Disclaimer: I use a password manager, so please don’t direct your comments at me.

So I know this person that says they don’t use a password manager because they have a better system like… I’m gonna give an example:

Lets say, a person loves Star Wars, and their favorite character is Yoda. The favorite Their favorite phrase is from The Good Place “This is the Bad Place!”. And their favorite date is 1969 July 20th (first landing on moon).

So here:

Star Wars Yoda = SWYd

“This is the Bad Place!” = ThIThBaPl!

1969 July 20 —> 69 07 20

So they have this “core” password = SWydThIThBaPl!690720

Then for each website, they add the website’s first and last 2 characters of the name to the front of the password…

So, “Lemmy Forum” = leum

Add this to the beginning of the “core” password it becomes:

leumSWydThIThBaPl!690720

For Protomail Email it’s: prilSWydThIThBaPl!690720

For Amazon Shopping it’s: amngSWydThIThBaPl!690720

Get the idea?

The person says that, since the beginning of the password is unique, its “unhackable”, and that the attacker would need like 3 samples of the password to figure out their system.
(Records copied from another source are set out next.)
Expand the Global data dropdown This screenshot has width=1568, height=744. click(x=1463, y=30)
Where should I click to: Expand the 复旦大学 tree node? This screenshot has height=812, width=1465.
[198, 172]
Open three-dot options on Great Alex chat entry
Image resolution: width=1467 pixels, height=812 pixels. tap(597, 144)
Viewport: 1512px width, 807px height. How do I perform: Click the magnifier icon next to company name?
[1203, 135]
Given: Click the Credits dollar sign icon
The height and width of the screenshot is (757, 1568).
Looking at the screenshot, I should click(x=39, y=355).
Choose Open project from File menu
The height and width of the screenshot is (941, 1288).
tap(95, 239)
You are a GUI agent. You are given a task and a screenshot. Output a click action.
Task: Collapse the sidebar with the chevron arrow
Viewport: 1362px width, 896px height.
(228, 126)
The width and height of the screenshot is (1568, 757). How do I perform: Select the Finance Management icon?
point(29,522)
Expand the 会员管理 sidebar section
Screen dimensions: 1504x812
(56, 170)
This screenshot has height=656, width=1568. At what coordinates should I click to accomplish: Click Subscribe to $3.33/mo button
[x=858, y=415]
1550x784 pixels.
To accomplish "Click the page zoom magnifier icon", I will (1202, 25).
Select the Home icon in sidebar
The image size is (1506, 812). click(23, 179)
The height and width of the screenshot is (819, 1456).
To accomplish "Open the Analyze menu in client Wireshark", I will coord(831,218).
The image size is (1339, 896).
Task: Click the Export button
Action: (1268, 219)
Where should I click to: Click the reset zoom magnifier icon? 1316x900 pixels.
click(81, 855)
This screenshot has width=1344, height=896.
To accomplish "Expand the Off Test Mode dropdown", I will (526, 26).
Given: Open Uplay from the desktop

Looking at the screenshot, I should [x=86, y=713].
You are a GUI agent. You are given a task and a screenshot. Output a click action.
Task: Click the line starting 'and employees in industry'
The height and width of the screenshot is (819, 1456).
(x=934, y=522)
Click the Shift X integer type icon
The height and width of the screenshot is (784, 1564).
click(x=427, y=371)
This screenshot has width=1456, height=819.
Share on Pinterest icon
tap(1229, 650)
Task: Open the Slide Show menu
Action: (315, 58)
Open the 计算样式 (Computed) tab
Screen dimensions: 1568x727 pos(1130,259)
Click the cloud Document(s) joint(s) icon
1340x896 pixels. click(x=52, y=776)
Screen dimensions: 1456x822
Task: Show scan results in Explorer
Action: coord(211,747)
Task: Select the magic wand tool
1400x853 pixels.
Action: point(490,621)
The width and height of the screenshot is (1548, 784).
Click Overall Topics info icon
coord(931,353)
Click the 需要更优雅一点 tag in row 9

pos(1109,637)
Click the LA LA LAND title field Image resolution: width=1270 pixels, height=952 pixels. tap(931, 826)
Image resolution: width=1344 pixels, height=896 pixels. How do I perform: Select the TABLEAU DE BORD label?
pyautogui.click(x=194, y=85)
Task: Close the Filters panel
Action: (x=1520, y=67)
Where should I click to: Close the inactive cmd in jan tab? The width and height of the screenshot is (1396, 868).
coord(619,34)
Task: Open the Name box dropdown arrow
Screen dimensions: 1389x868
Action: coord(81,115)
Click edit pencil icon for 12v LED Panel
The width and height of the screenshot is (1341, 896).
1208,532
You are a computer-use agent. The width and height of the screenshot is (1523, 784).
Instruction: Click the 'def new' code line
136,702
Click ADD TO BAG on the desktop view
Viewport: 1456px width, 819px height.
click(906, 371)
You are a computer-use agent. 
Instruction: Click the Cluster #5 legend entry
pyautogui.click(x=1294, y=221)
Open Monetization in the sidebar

Is this person’s “password system” actually secure?

  • cRazi_man@lemm.ee
    28·
    4 days ago

    That’s not the point they’re making at all.

    The point is when a website password breeds needs to be changed, then it won’t conform to the system anymore. Now you need to make a new system, or remember this particular exception.

    I had a system with a number in it. Any time a password change was needed then I would add 1 to the number. I might have to try two or the times to get the password right if I’ve changed it for the third time.

    • JeeBaiChow@lemmy.world
      4·
      4 days ago

      Yes exactly. Now the account locks you out after n tries, so yould also encounter problems down the road.